Rights chief Zeid Raad al-Hussein urged the countries to investigate whether troops they later assigned to UN missions sexually abused children. A six-page UN report details the alleged abuse by troops from France, Chad and Equatorial Guinea between December 2013 and June 2014 at a center for displaced people at M'Poko airport in the Central African Republic (CAR) capital, Bangui.
"In the wake of the revelations of alleged serious sexual abuse of children, currently under investigation by the French authorities, my office has taken a deeper look into these issues and the extent of the follow-up into alleged serious violations," Hussein said in a statement.
"Some of these incidents have been at least partly investigated, and some states have apparently sanctioned some of the soldiers involved." He added: "It is important to do a thorough review of what happened in the past, but also to drive home the message that there must be no repetition of these dreadful acts now or in the future."
The United Nations has also launched an internal investigation into its handling of the allegations.

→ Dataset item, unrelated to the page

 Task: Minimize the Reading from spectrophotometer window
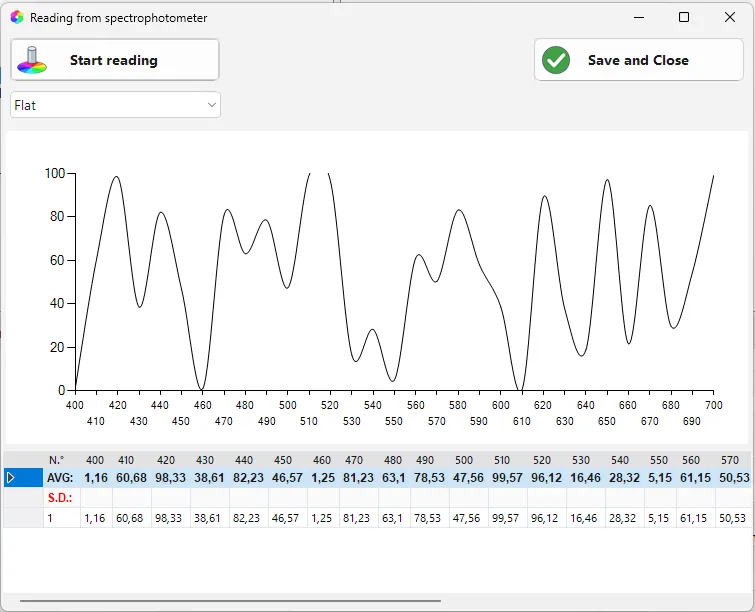click(x=639, y=17)
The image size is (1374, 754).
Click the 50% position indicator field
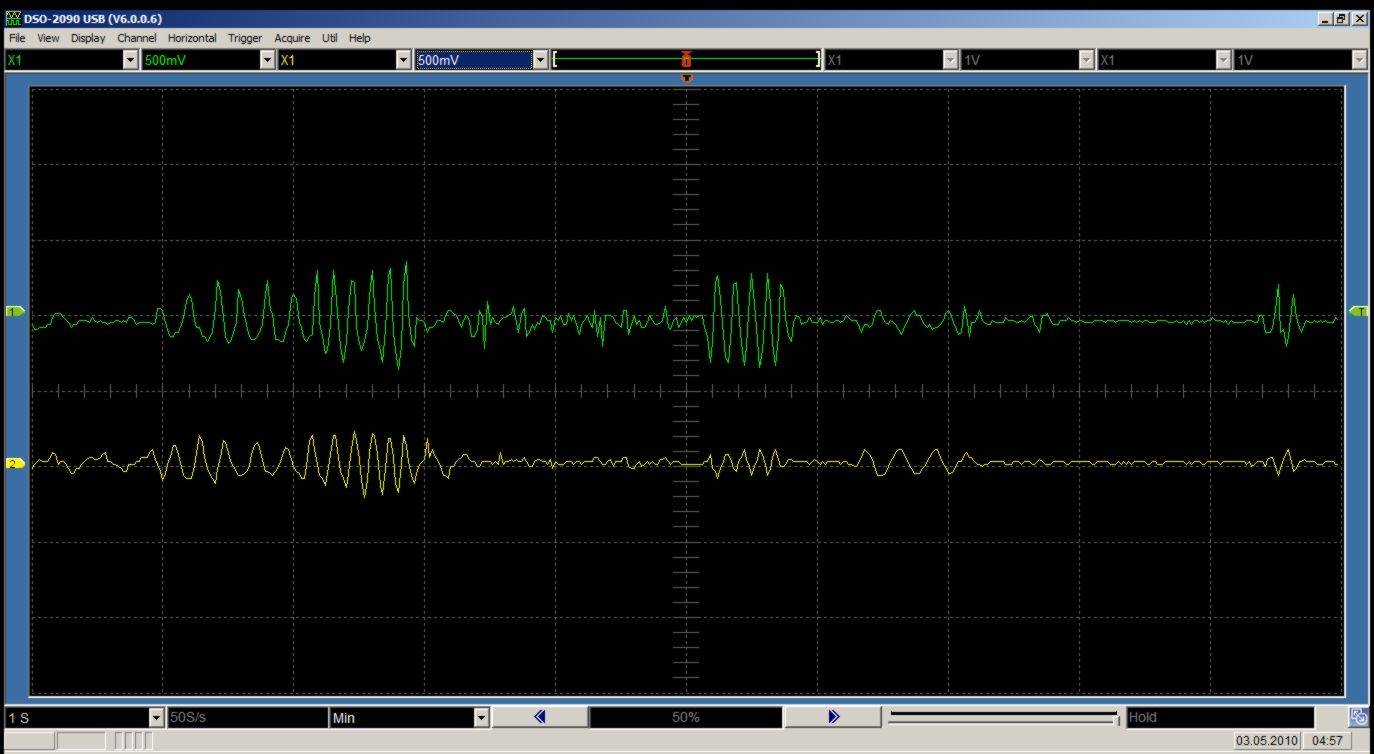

The UN apparently has no specific guidelines on how to handle accusations of child sexual abuse and no requirement for immediate, mandatory reporting.
France intervened in former colony CAR 19 months ago amid fighting between Christian and Muslim militias and started withdrawing its 2,000 troops this year, handing over to UN peacekeepers.
The United Nations has come under fire for its slow response after preparing its initial 2014 report on the allegations. UN officials only began talking openly about the issue a month ago, after an article on the allegations appeared in Britain's Guardian newspaper. However, UN investigators had heard the stories of sexual abuse from several boys back in May and June 2014.
"There must be accountability for serious crimes, no matter who commits them," Hussein said Saturday.
On Friday, the non-governmental organization AIDS-Free World released new documents that bolstered the case for an independent investigation. The new evidence seems to show that UN officials did not move quickly to support France's inquiry into the allegations and had instead devoted resources to vetting the human rights staffer who blew the whistle.
Stephane Dujarric, the spokesman for UN Secretary-General Ban Ki-moon, told reporters that the documents "may or may not be authentic," adding that Ban had only recently heard the allegations himself.
Children have also been forced to fight in CAR.